Smith Machine Squat
The Smith Machine Squat primarily works the Gluteus Maximus, Rectus Femoris, Vastus Lateralis, Vastus Medialis, with secondary activation of the Erector Spinae and stabilizer support from the Gluteus Medius, Rectus Abdominis, Transverse Abdominis. It is a smith machine compound exercise at beginner difficulty.
The Smith Machine Squat is a beginner compound exercise performed with smith machine, following a squat movement pattern. It primarily targets the Gluteus Maximus, Rectus Femoris, Vastus Lateralis, Vastus Medialis, with secondary engagement of the Erector Spinae. This is a bilateral pushing movement, meaning both sides work together to generate force.

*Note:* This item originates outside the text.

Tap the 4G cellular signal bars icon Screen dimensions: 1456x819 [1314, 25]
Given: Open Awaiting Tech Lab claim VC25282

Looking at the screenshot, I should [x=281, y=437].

Perform a squat with the bar guided by the smith machine's rails.
| Equipment | Smith Machine |
|---|---|
| Difficulty | Beginner |
| Type | Compound |
| Movement | Squat |
| Force | Push |
| Laterality | Bilateral |
| Primary | Gluteus Maximus, Rectus Femoris, Vastus Lateralis, Vastus Medialis |
| Secondary | Erector Spinae |
Muscles Worked
The Gluteus Maximus, Rectus Femoris, Vastus Lateralis, and Vastus Medialis are the primary movers, collectively driving the movement and absorbing the greatest share of the load. The Erector Spinae assists as a secondary mover, contributing to force production without bearing the primary load. The Gluteus Medius, Rectus Abdominis, Transverse Abdominis act as stabilizers, maintaining joint position and postural alignment throughout the movement.
Primary Muscles
- Primary Muscle Gluteus Maximus (glutes)
- Primary Muscle Rectus Femoris (quadriceps)
- Primary Muscle Vastus Lateralis (quadriceps)
- Primary Muscle Vastus Medialis (quadriceps)
Secondary Muscles
- Secondary Muscle Erector Spinae (back)
Stabilizer Muscles
- Stabilizer Muscle Gluteus Medius (glutes)
- Stabilizer Muscle Rectus Abdominis (core)
- Stabilizer Muscle Transverse Abdominis (core)
How to Perform
Preparation
- Position bar on upper back across trapezius.
- Position bar at appropriate height on Smith machine.
- Grasp bar with overhand grip.
Execution
- Bend at hips and knees, lowering body until thighs are parallel to floor.
- Drive through feet to return to standing position.
- Repeat.
Comments
- Maintain control throughout movement to fully engage the Rectus Femoris, Vastus Lateralis, Vastus Medialis, Gluteus Maximus.
Tips & Common Mistakes
- Keep your chest up and spine neutral throughout — avoid rounding your lower back.
- Push your knees out in line with your toes as you descend.
- Aim for at least parallel depth — cutting squats short reduces muscle activation.
Programming Suggestions
Adapt your sets and reps to your training goal. As a beginner-friendly exercise, start with lighter loads and focus on form before progressing weight.
| Strength | 3–5 sets × 3–6 reps at 80–90% 1RM with 2–4 minutes rest. |
|---|---|
| Hypertrophy | 3–5 sets × 6–12 reps at 65–80% 1RM with 60–120 seconds rest. |
| Endurance | 2–4 sets × 15–20 reps at 50–65% 1RM with 30–60 seconds rest. |
Alternative Exercises
These exercises target the same primary muscles (Gluteus Maximus, Rectus Femoris, Vastus Lateralis, Vastus Medialis) and can be substituted based on your equipment or variation preferences.